_Aim_:
Can you revise the lines below so that "each given word" becomes "every listed word" wherever it appears, with nothing else changed? Leave the pictures out of your answer.

* START Data to use *

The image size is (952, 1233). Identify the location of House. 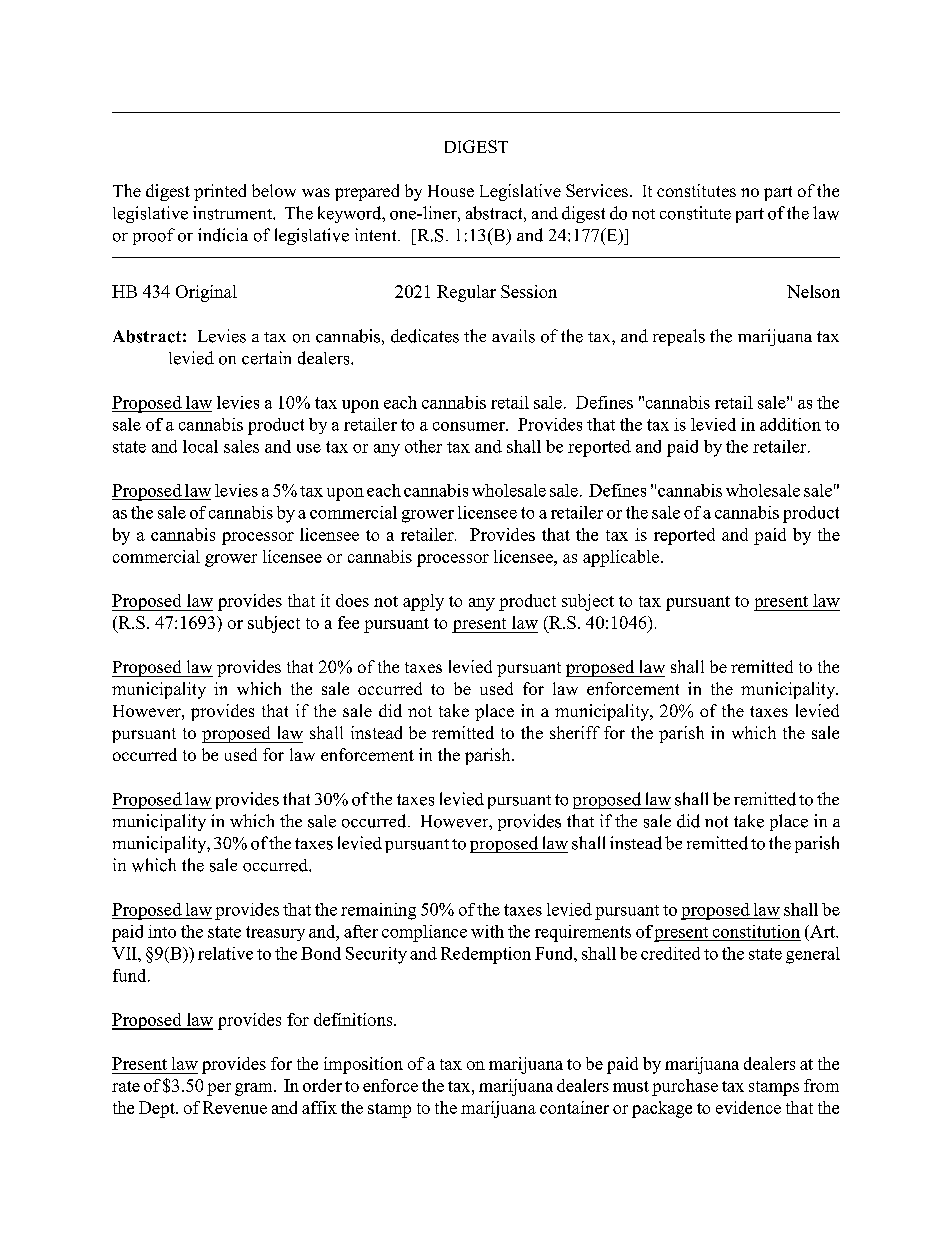
(451, 191).
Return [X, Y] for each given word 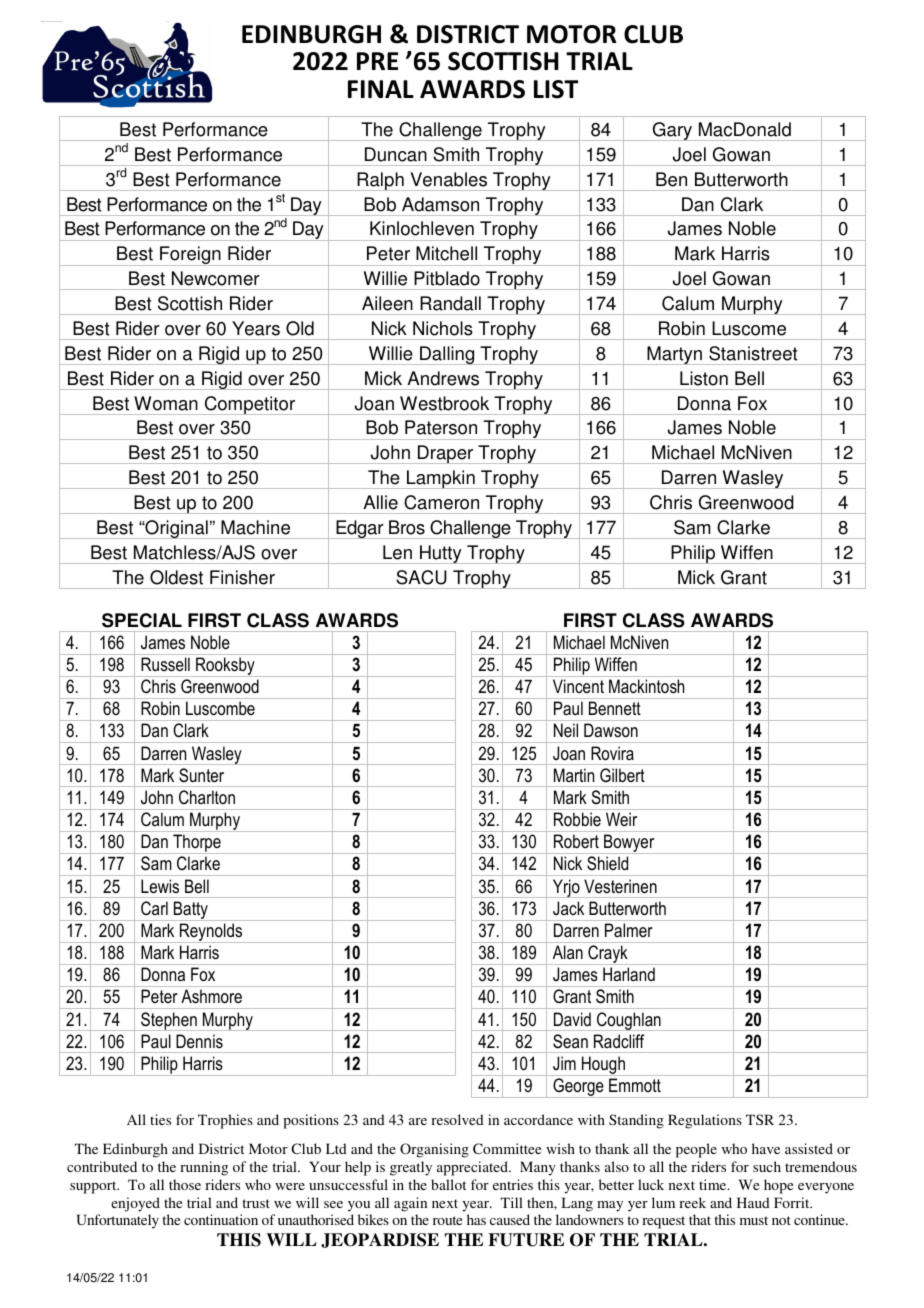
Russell [165, 664]
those [185, 1184]
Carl [154, 908]
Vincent [578, 686]
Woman [166, 403]
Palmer [629, 930]
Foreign [190, 256]
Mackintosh [646, 686]
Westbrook [444, 403]
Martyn [674, 355]
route [447, 1220]
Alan [568, 952]
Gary [672, 131]
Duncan [396, 154]
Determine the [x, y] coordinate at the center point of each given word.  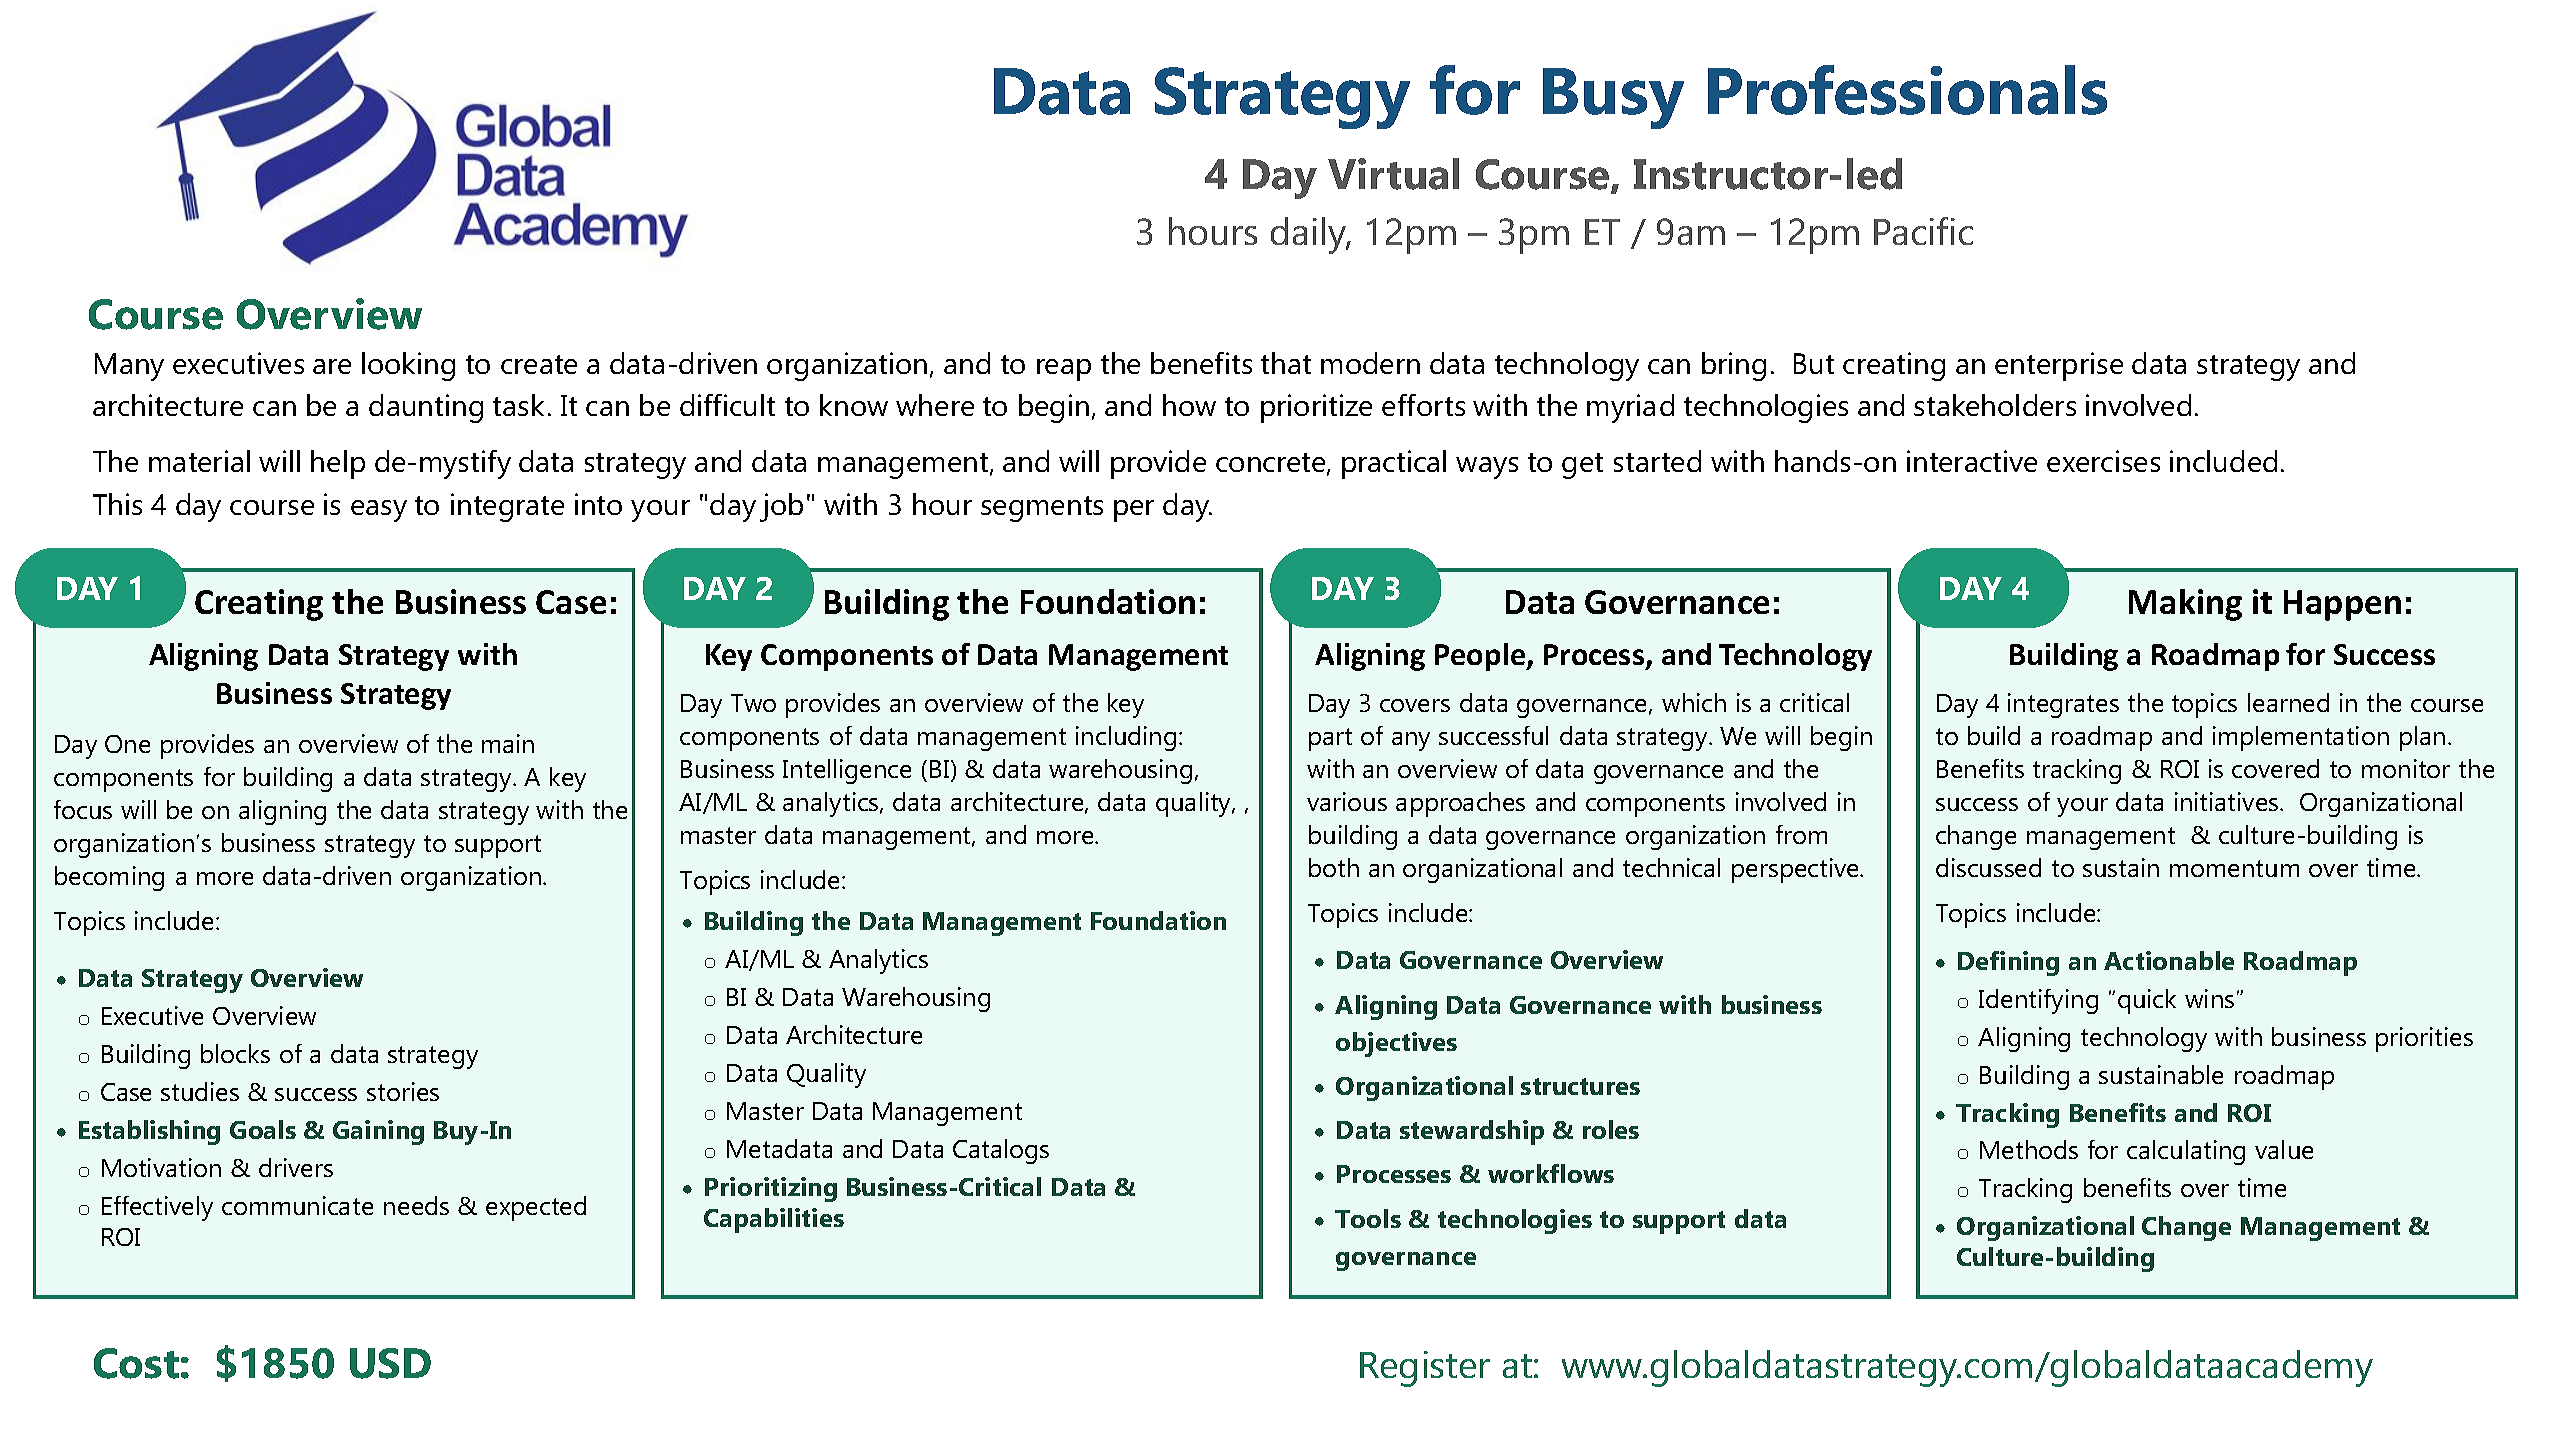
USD [390, 1363]
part [1330, 739]
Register [1425, 1369]
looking [408, 366]
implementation [2301, 738]
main [508, 743]
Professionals [1907, 90]
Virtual [1393, 174]
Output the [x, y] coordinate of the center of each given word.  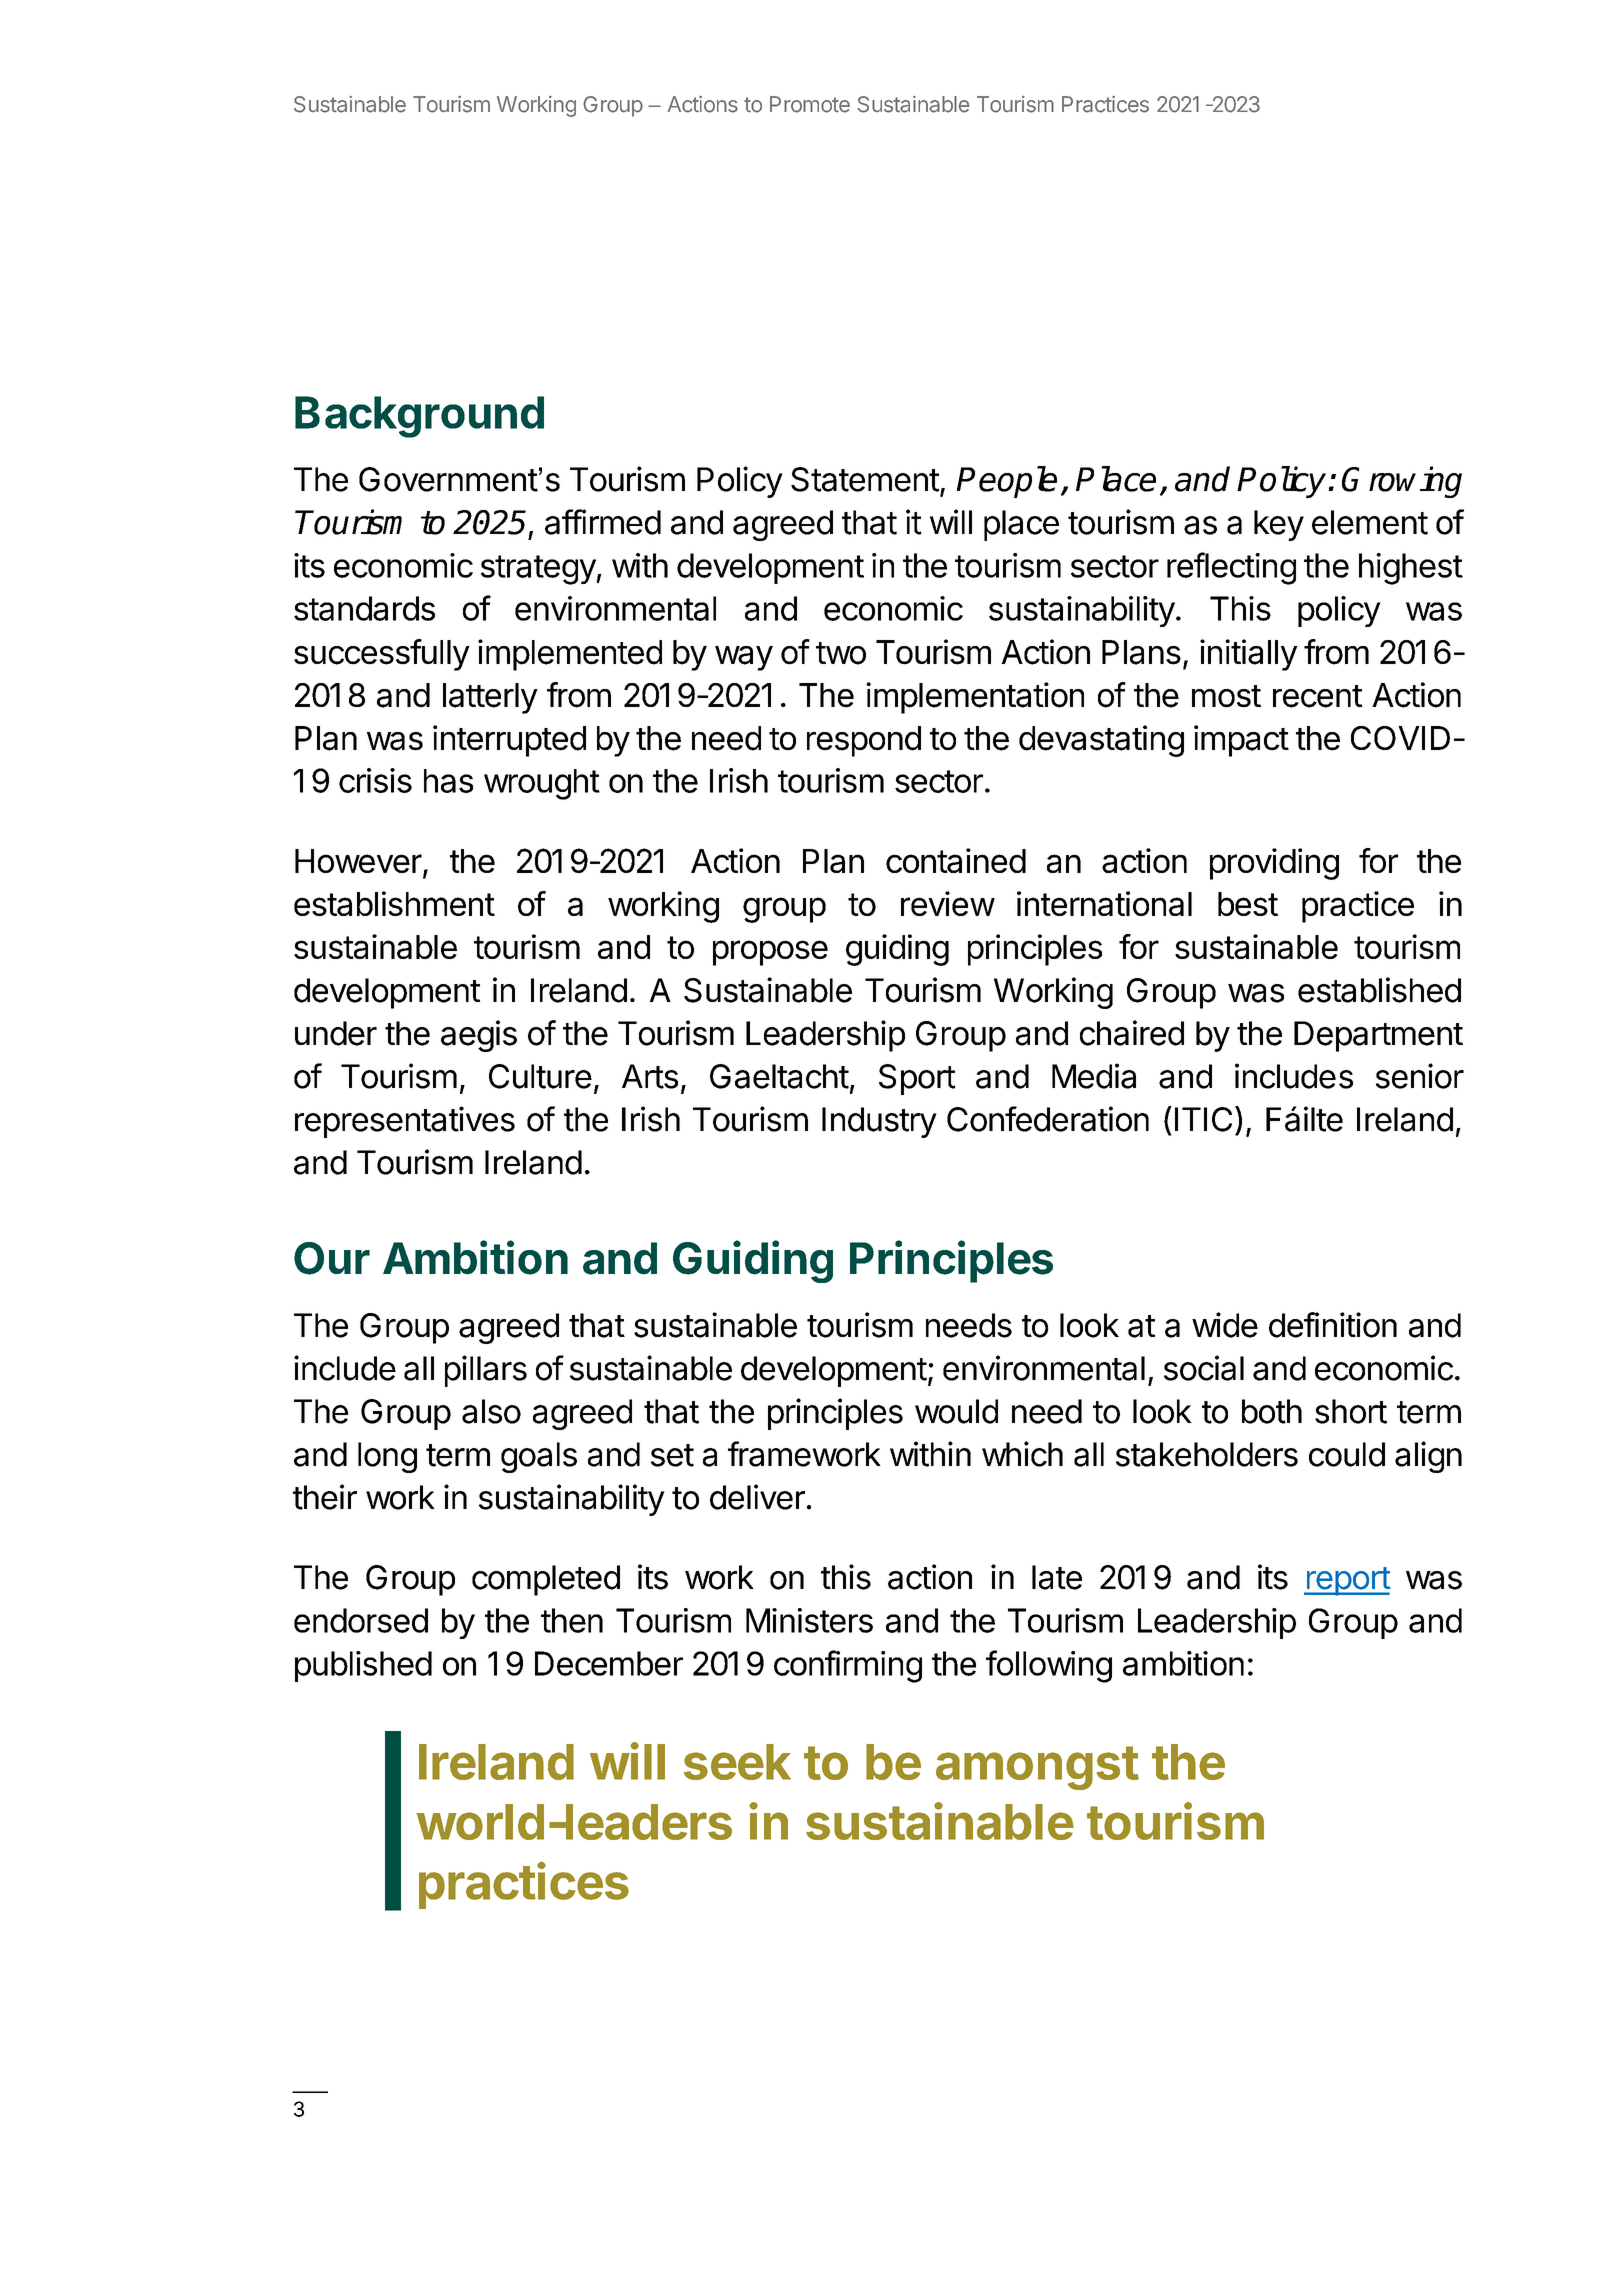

* END Data to use *

_Reply_:
The image size is (952, 1233). Identify the location of House. 
(451, 191).
Return [X, Y] for every listed word 
Russell [165, 664]
those [185, 1184]
Carl [154, 908]
Vincent [578, 686]
Woman [166, 403]
Palmer [629, 930]
Foreign [190, 256]
Mackintosh [646, 686]
Westbrook [444, 403]
Martyn [674, 355]
route [447, 1220]
Alan [568, 952]
Gary [672, 131]
Duncan [396, 154]
Determine the [x, y] coordinate at the center point of every listed word.  
USD [390, 1363]
part [1330, 739]
Register [1425, 1369]
looking [408, 366]
implementation [2301, 738]
main [508, 743]
Professionals [1907, 90]
Virtual [1393, 174]
Output the [x, y] coordinate of the center of every listed word.  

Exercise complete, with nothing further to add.